Overview

Sovereign wealth funds (SWFs) are playing an increasingly important role in the management of government windfalls and income surpluses from a variety of sources. The rise of SWFs is evident from two major developments. First, there has been a significant increase in the size of assets under their collective management (now estimated at over $5 trillion globally), making them one of the largest – and fastest growing – pools of institutional capital in the world. Second, SWFs are gaining in popularity, as a large number of new funds have been established over the past decade and many more are anticipated in countries and regions with recent resource discoveries and other government surpluses.

While SWFs have received growing attention over the past decade, existing policy and academic debates tend to misrepresent or ignore the enormous diversity of sovereign investor models. These differences cut across all the critical dimensions of SWFs: their institutional mandates, economic function, source of funding, the distribution and use of their capital and income, their investment models and practices, and their governance and operational structures.

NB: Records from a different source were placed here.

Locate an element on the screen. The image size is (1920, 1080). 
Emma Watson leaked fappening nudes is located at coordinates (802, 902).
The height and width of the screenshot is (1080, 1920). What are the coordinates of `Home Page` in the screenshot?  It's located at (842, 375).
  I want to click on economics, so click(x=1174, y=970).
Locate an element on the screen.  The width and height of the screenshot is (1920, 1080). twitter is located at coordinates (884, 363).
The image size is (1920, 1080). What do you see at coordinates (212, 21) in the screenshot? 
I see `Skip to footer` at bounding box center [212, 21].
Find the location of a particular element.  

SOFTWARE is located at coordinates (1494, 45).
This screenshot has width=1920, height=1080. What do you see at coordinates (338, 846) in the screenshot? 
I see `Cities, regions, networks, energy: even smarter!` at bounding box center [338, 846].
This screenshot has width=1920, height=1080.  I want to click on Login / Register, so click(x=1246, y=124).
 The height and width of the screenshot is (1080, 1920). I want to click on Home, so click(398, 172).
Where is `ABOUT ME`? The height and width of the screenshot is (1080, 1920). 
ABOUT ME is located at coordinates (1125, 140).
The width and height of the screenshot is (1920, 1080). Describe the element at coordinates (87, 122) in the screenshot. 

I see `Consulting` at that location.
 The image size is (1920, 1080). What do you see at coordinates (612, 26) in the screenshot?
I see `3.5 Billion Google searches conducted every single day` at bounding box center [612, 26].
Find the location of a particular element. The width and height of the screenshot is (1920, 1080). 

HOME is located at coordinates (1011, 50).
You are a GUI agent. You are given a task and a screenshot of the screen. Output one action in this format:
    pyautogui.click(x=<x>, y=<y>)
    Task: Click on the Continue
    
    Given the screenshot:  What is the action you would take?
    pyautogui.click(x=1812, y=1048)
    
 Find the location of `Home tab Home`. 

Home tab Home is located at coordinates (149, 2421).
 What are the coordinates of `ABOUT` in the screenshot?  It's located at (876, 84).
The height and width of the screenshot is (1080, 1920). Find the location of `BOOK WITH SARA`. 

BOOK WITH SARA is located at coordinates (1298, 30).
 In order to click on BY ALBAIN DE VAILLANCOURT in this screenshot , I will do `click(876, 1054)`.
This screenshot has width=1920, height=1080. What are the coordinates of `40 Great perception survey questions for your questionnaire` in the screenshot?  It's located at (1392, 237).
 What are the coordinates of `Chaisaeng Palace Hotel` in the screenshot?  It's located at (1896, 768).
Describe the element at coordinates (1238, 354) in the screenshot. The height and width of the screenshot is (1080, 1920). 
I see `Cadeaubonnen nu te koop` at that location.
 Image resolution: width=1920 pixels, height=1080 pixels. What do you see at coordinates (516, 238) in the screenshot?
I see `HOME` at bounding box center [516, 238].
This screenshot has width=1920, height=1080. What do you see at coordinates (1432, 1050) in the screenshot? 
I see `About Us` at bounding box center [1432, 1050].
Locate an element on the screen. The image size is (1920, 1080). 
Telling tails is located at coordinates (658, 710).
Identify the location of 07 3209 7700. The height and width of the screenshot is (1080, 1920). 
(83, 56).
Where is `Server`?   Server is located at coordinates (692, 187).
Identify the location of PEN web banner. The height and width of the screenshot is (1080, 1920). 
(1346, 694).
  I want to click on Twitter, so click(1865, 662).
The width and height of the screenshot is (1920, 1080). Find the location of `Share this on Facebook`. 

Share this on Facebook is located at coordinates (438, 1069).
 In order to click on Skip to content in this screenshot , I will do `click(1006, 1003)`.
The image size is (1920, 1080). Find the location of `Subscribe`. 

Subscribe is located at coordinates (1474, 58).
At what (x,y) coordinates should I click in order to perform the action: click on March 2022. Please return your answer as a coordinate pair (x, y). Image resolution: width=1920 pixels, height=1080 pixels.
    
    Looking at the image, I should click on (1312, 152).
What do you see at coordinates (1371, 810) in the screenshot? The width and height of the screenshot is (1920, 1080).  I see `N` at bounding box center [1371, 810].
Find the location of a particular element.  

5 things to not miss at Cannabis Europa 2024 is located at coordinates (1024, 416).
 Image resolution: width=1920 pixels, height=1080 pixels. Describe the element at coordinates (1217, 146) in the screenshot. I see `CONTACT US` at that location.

A joint research project of two leading research centers at Harvard Kennedy School, the Belfer Center for Science and International Affairs and the Center for International Development (CID), addresses this shortcoming by studying in great depth the governance and institutional foundations of sovereign wealth funds. The project identified leading practices among existing funds and established a practical framework for assessing the critical policy and institutional questions that policymakers, legislators and practitioners need to answer in establishing a new sovereign fund or reforming existing ones.

Research Centers


The Center for International Development (CID) at Harvard University is a university-wide center that works to advance the understanding of development challenges and offer viable solutions to problems of global poverty.



The Belfer Center for Science and International Affairs is the hub of Harvard Kennedy School's research, teaching, and training in international security and diplomacy, environmental and resource issues, and science and technology policy.